Roaming through a unique outdoor concert

If you missed it the first time through, “Ponder: Outdoor Concert” will allow you to experience music in a different way on Friday, Nov. 30. The brass ensemble will play around Lake Laupus on East Carolina University’s Health Sciences Campus beginning at 3 p.m. The nearly 40-minute concert is the product of ECU assistant music professor Dr. Travis Alford.

ECU music professor Dr. Travis Alford plays the trumpet during the outdoor performance of his composition “Ponder.”

ECU music professor Dr. Travis Alford plays the trumpet during the outdoor performance of his composition “Ponder.” (Photos by Cliff Hollis)
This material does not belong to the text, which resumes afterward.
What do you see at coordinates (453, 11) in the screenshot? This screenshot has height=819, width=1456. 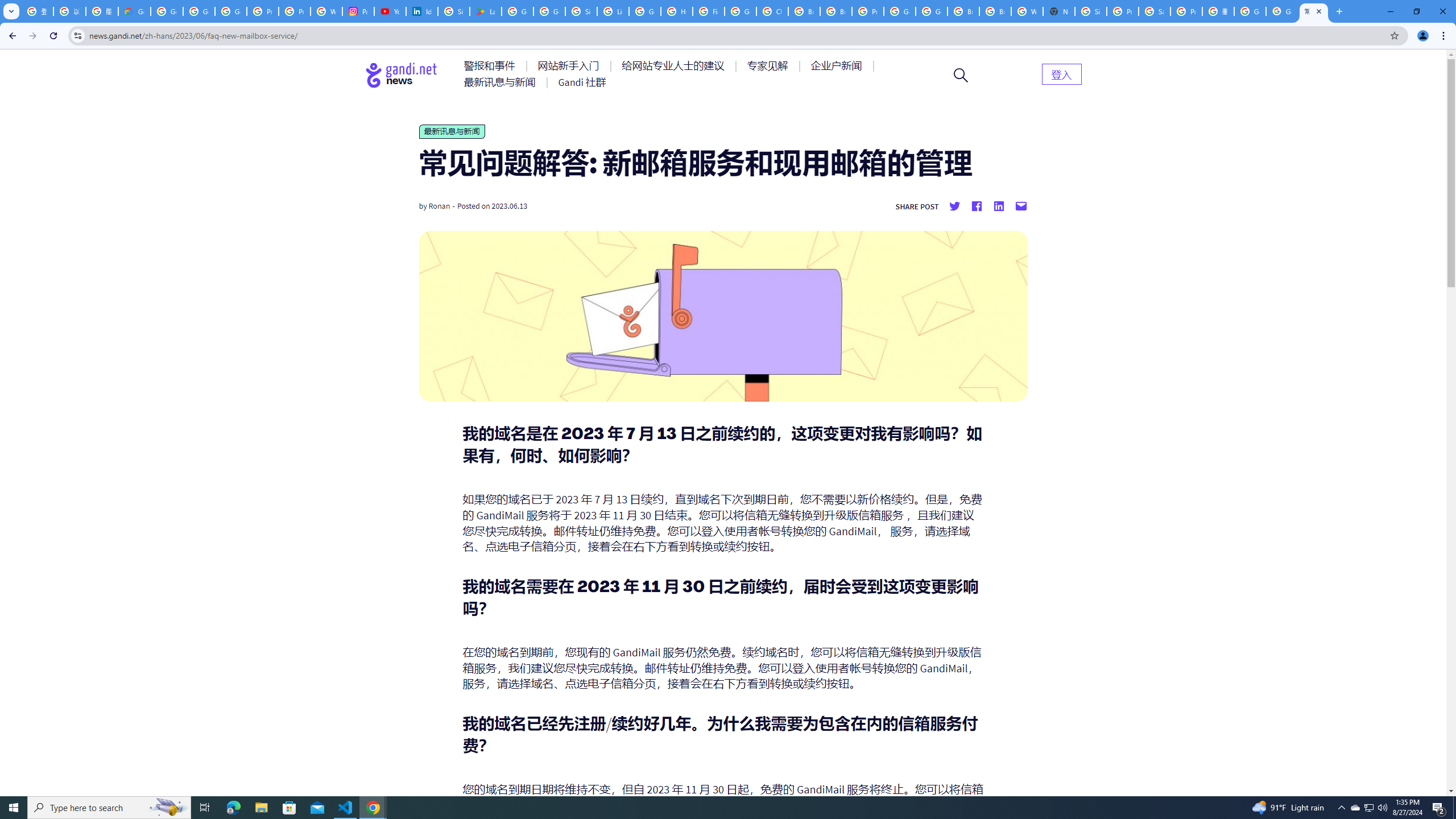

Alford is a 2005 graduate of ECU’s School of Music and wrote this piece in 2012 when he was a graduate and doctoral student at Brandeis University in Massachusetts. He said it was written based on composer George Frideric Handel’s “Water Music” and was first performed around a fountain at Brandeis. While Alford said the name “Ponder” is an open-ended title, his wife came up with the name as a play on words since the music was composed to be played around a body of water.
ECU senior Joshua Poyner plays the tuba during “Ponder.” About 32 brass musicians were spread out around the Cupola for the performance.

ECU senior Joshua Poyner plays the tuba during “Ponder.” About 32 brass musicians were spread out around the Cupola for the performance.
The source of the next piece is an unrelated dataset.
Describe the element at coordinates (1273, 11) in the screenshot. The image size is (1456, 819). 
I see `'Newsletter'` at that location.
The first performance at ECU did not take place around the fountain, but instead on the mall around the Cupola. Nearly three dozen brass performers – including trumpets, French horns, euphoniums and tubas – spread out along the mall for the piece. Each performer was also given a hand percussion instrument, like a temple gong, to play as well. As the music was performed, those walking through campus could stop and listen, or walk right through the performance.
“This was nice. I felt like the audience could be right in the middle of the music,” Alford said.
A bonus to walking through the performers was the chance to listen to different aspects of the music.
“All of the different melodies will kind of merge together in one area. So, I think that it’s a really cool idea,” said tuba performer and ECU music student Joshua Poyner. The performers were a mixture of ECU students and faculty.
“Wherever it’s performed, I want to allow people to just sort of stop and listen to the sounds around them to sort of experience the piece,” Alford said. “More than just listen to it – to experience the sights and smells and sounds of just being in the space.”